= Task prompt =
Every line from the one holding "Task: Click the" to the end of the entries should be repeated exactly, with the pictures left out.

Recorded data

•••

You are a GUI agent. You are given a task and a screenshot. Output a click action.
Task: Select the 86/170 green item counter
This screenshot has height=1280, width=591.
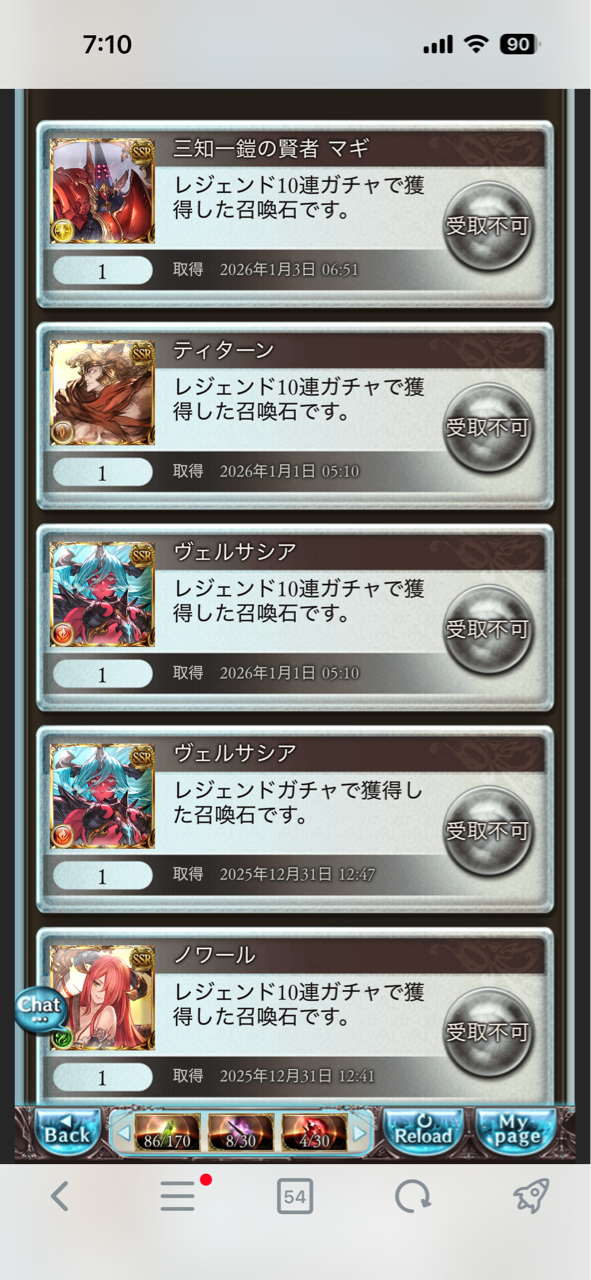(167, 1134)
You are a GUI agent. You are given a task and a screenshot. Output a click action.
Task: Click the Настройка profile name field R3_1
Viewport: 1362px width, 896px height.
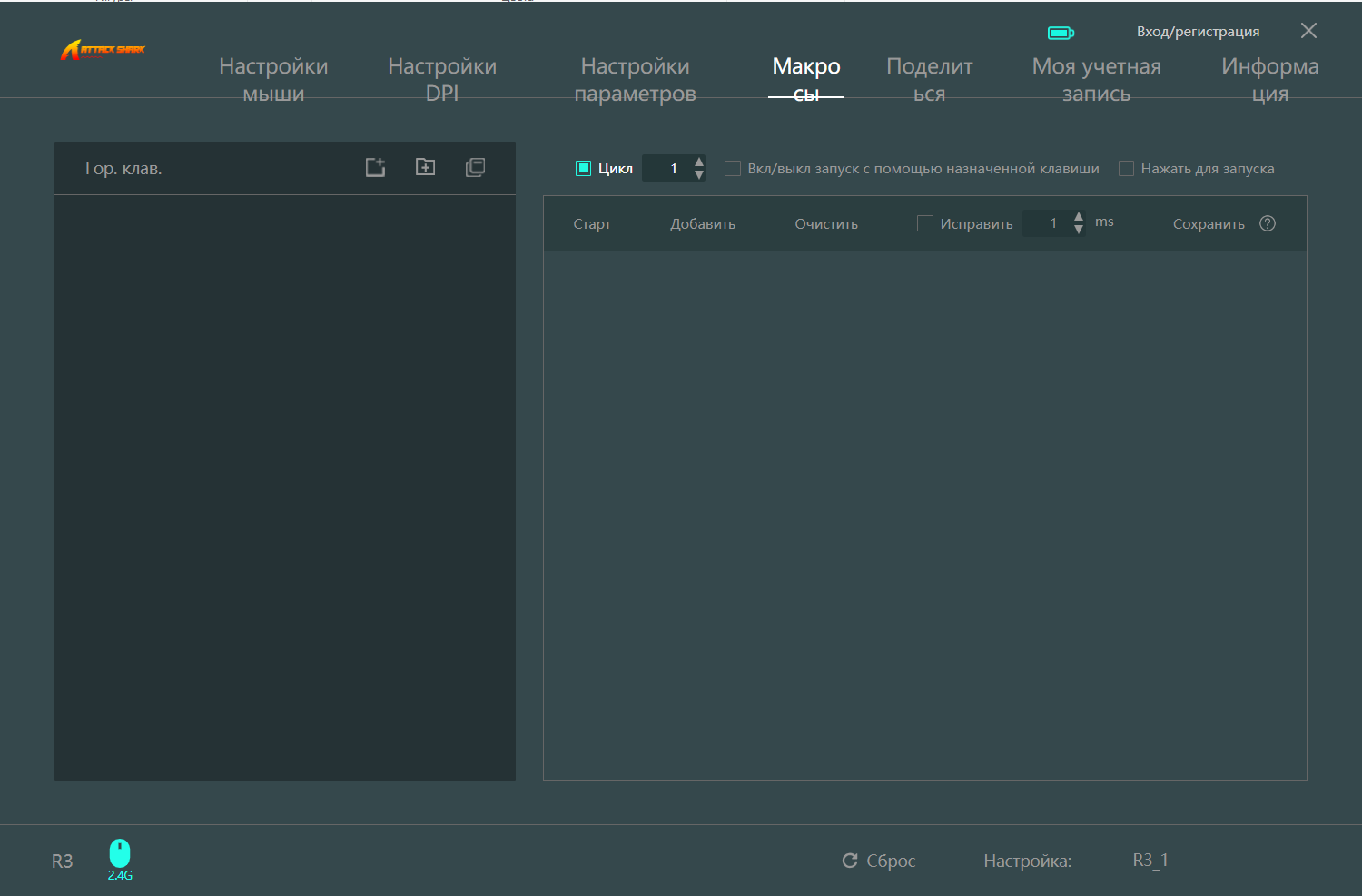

•••

= Finished task =
Task: Click the Настройка profile name field R3_1
Viewport: 1362px width, 896px height.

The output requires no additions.